◆ Dati forniti:
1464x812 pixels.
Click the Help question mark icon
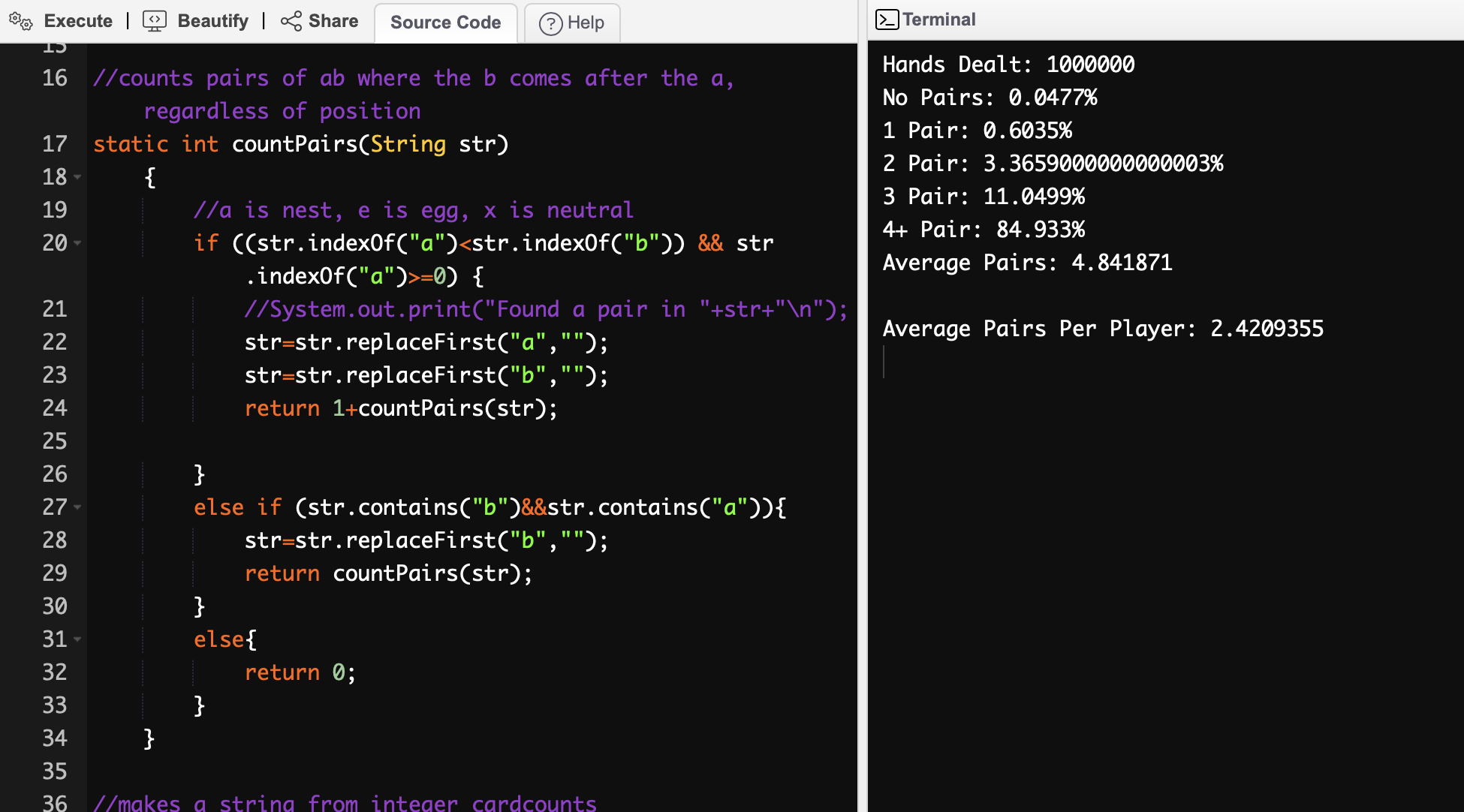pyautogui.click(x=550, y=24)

* * *

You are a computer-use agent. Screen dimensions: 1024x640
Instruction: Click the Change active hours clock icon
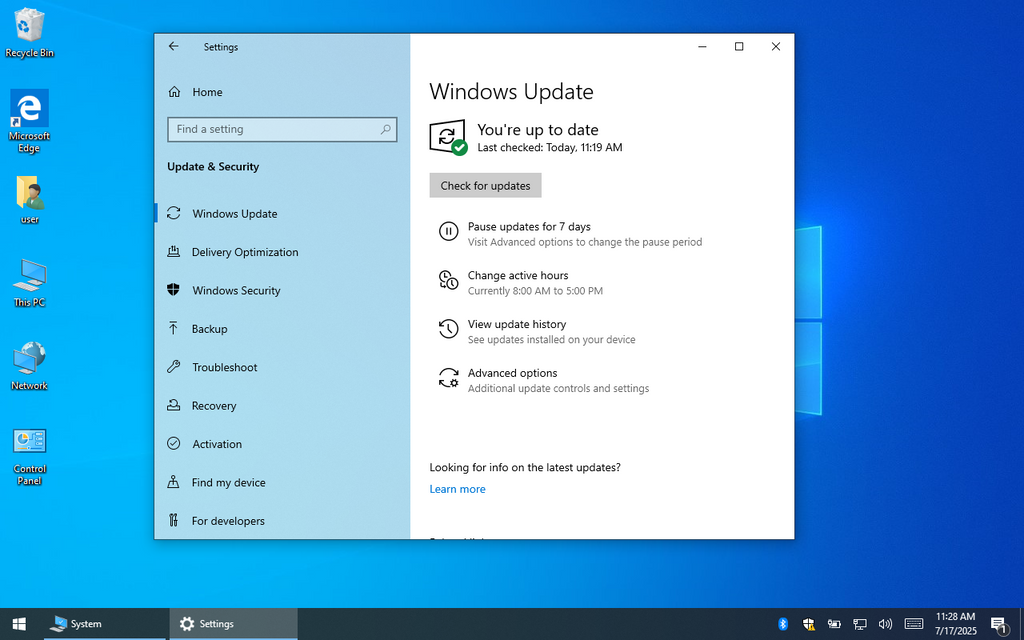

◆ Consegna: Estrai dai dati le righe tra quella che contiene "You are a computer-use" e quella che contiene "Instruction: Click the", entrambe incluse, e riportale tali e quali, senza aggiungere altro.

◆ Risposta:
You are a computer-use agent. Screen dimensions: 1024x640
Instruction: Click the Change active hours clock icon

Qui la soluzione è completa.